Include file extensions in import specifiers

Permalink to “Include file extensions in import specifiers”

Node module resolution doesn't require file extensions because it does a search of the file system looking for one of several file extensions if one isn't given. When you import some-package/foo, Node will import some-package/foo.js if it exists. Likewise, build tools that resolve package specifiers to URLs can also do this file system search at build time.

However, the import maps specification that is starting to ship in browsers will allow the browser to load modules with bare package specifiers from source untransformed, by providing a mapping of import specifiers to URLs in an import map manifest (that will likely be tool generated based on your e.g. npm installation).

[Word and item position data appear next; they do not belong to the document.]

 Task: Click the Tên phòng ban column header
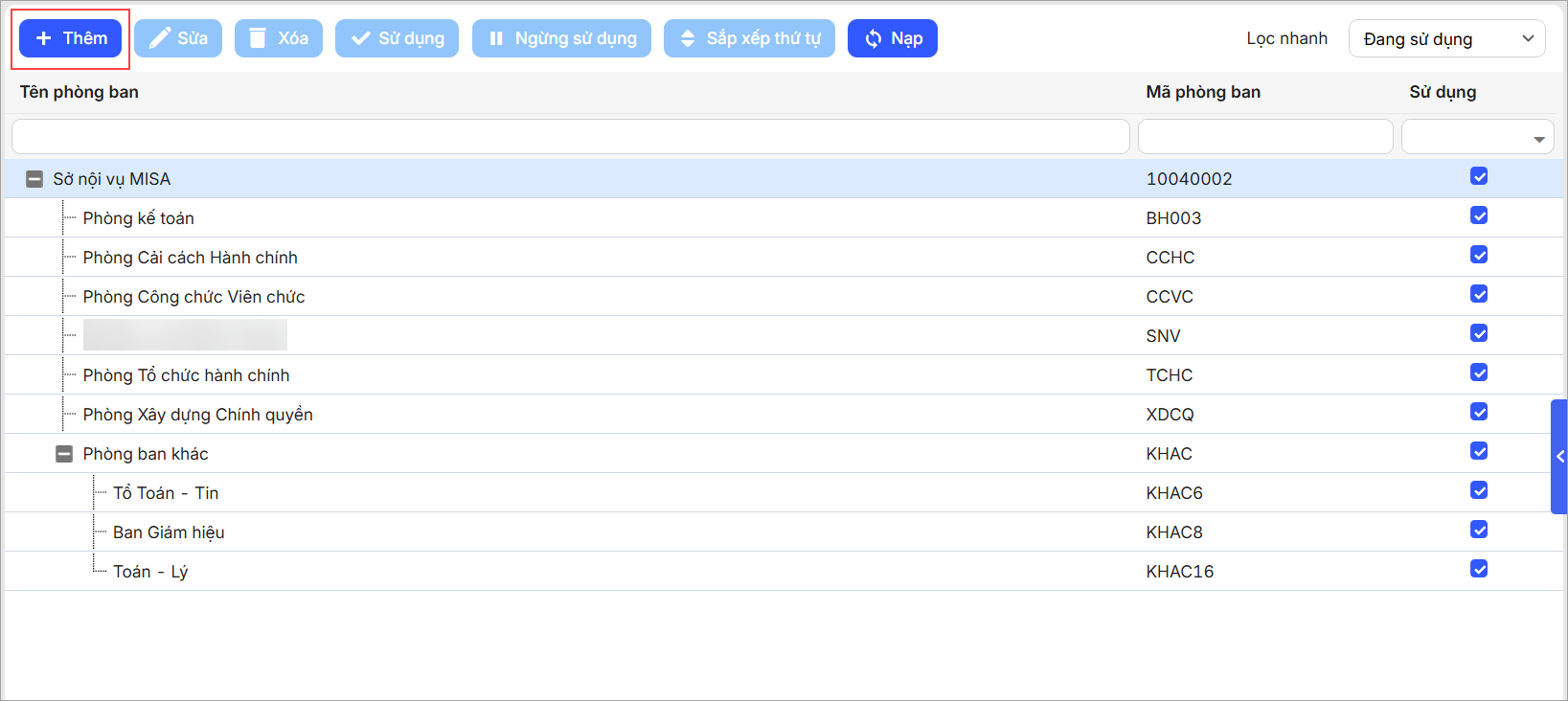[80, 92]
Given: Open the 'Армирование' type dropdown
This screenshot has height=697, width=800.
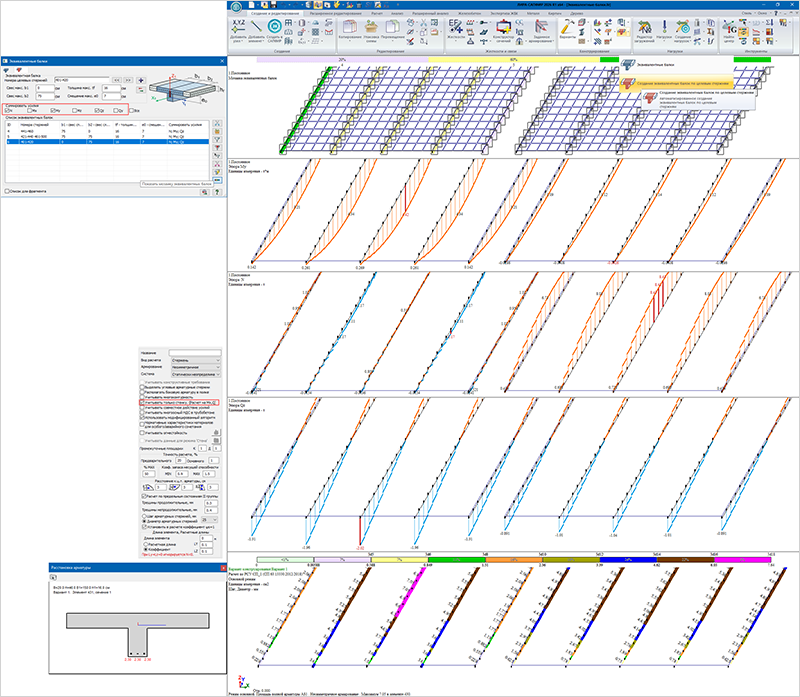Looking at the screenshot, I should (195, 367).
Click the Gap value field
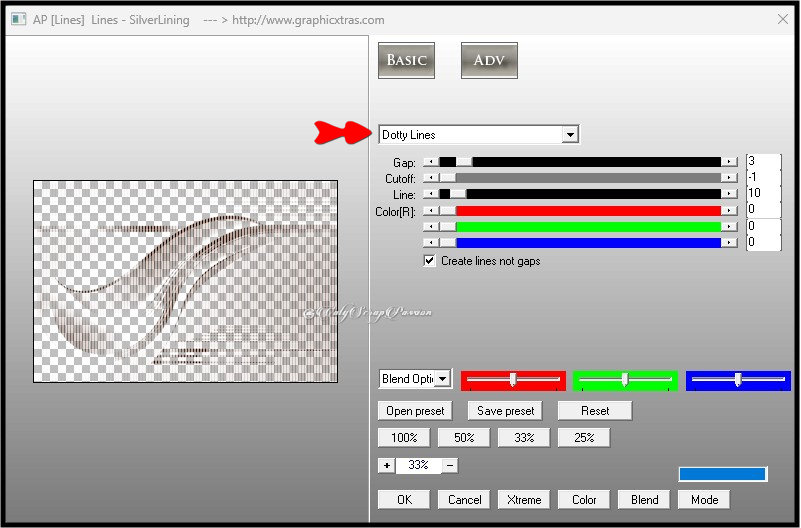This screenshot has width=801, height=528. 762,162
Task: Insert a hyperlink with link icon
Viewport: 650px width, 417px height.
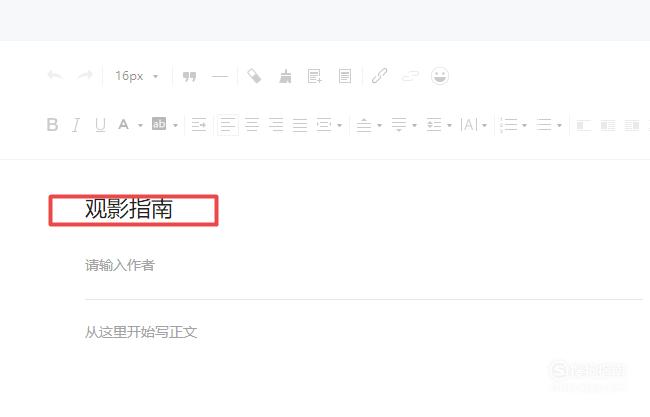Action: click(x=379, y=76)

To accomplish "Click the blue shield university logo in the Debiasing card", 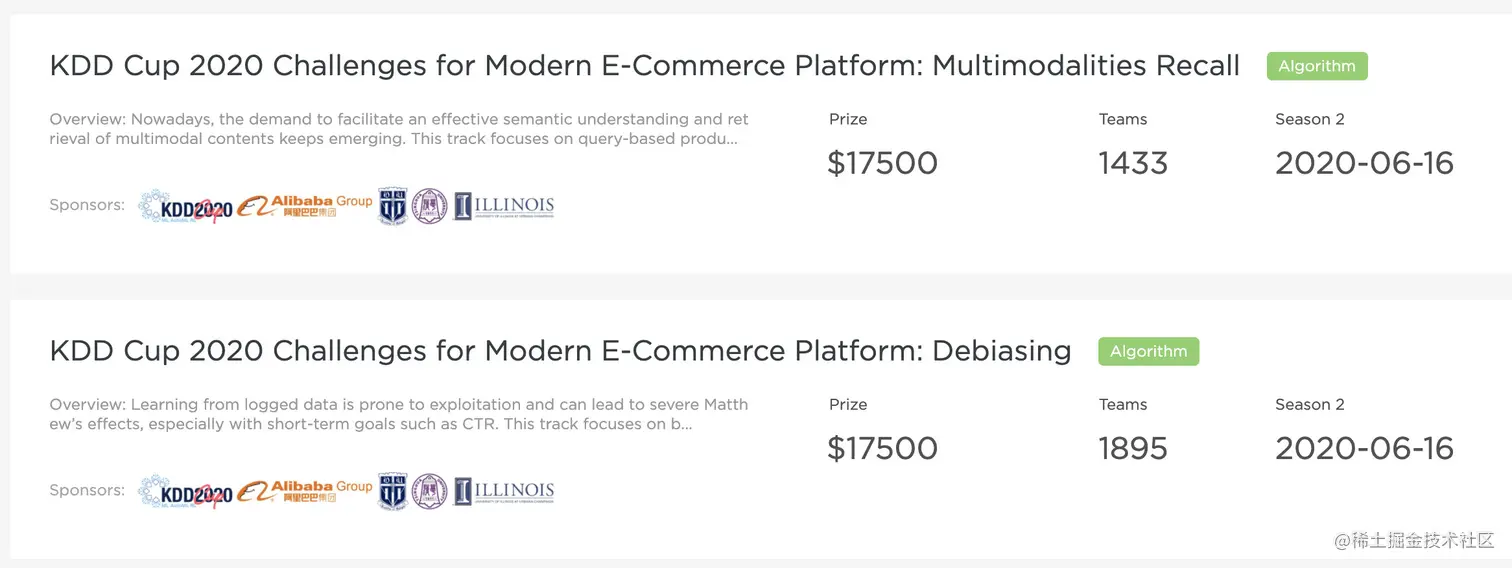I will 392,491.
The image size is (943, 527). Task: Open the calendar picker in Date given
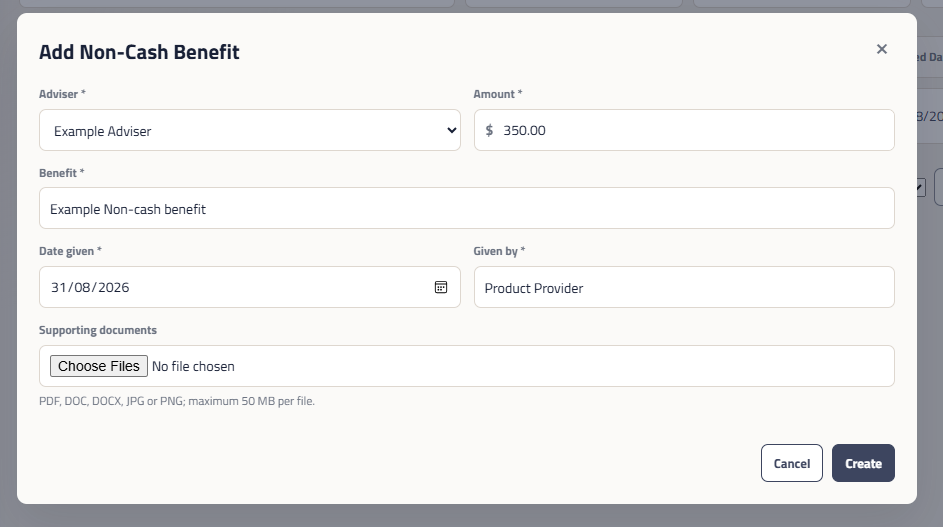point(441,288)
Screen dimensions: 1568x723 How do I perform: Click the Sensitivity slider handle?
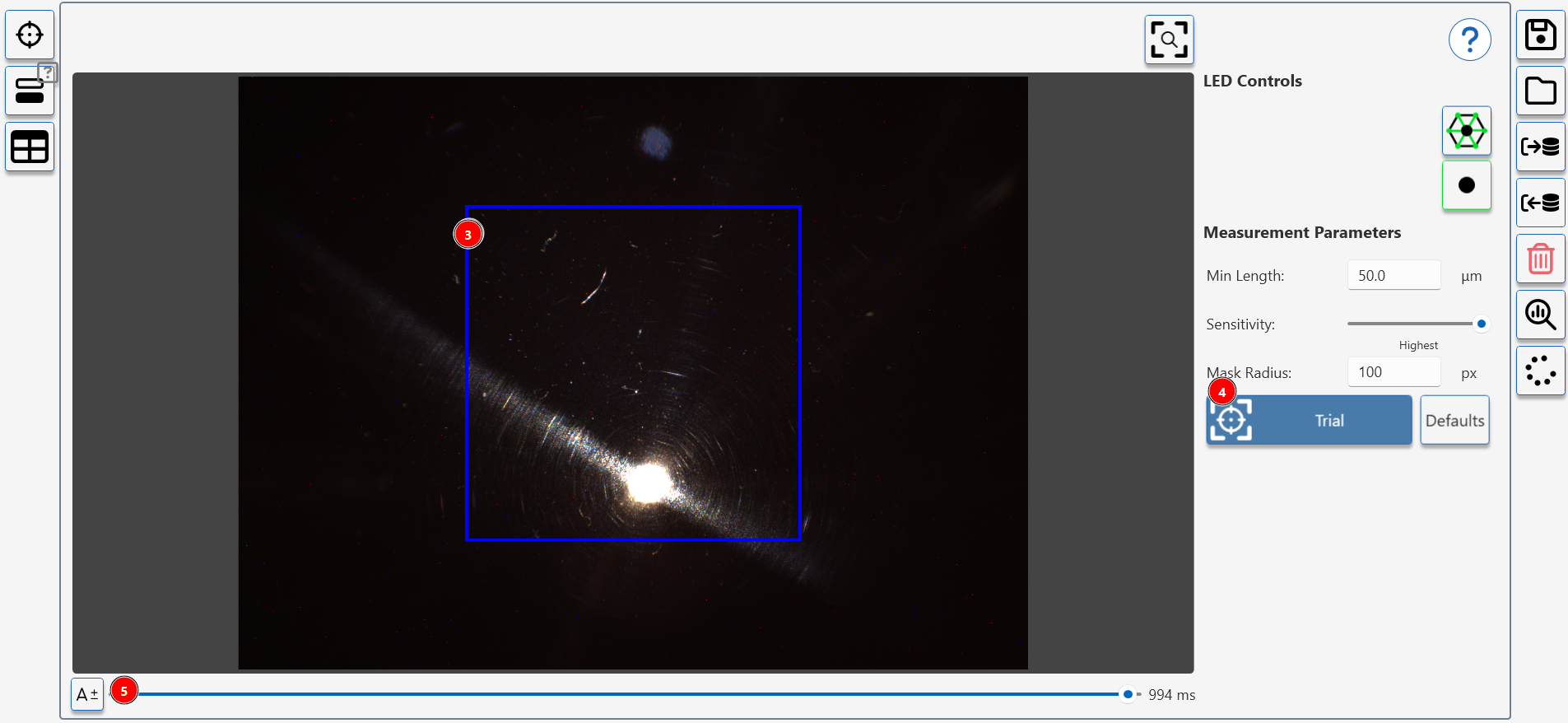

Import maps will allow mapping imports to URLs, but they only have two type of mappings: exact and prefix. That means it is easy to alias all modules under a given package by mapping the package name to a single URL prefix. However, if you write imports without file extensions, it means that each file in your package would need an entry in the import map. This could greatly bloat the import map.

Thus, to prepare your source now to be optimally compatible with import maps, we recommend authoring with file extensions on imports.

To make your element easy to use from TypeScript, we recommend that you:

  • Add an HTMLElementTagNameMap entry for all elements authored in TypeScript.

  • Publish your .d.ts typings in your npm package.

For more information about HTMLElementTagNameMap, see Providing good TypeScript typings.

The module that declares the web component class should always include a call to customElements.define() (or the @customElement decorator) to define the element.

Currently, web components are always defined in a global registry. Each custom element definition needs to use a unique tag name and a unique JavaScript class. Attempting to register the same tag name twice, or the same class twice will fail with an error. Simply exporting a class and expecting the user to call define() is brittle. If two different components both depend on a shared third component, and both try to define it, one will fail. This isn't a problem if an element is always defined in the same module where its class is declared.

One downside of this approach is that if two different elements use the same tag name, they can't both be imported to the same project.

Work is progressing on adding Scoped Custom Element Registries to the platform. Scoped registries allow a custom element's tag name to be chosen by the user of the component for a given shadow root scope. Once browsers start shipping this feature, it will become practical to publish two modules for each component: one that exports the custom element class with no side effects, and one that registers it globally with a tag name.

Until then, we recommend continuing to register elements in the global registry.

In order to support subclassing, export your element class from the module that defines it. This allows subclassing for extension purposes, as well as for registering in Scoped Custom Element Registries in the future.

For a more general guide for creating high-quality reusable web components, see the Gold Standard Checklist for Web Components.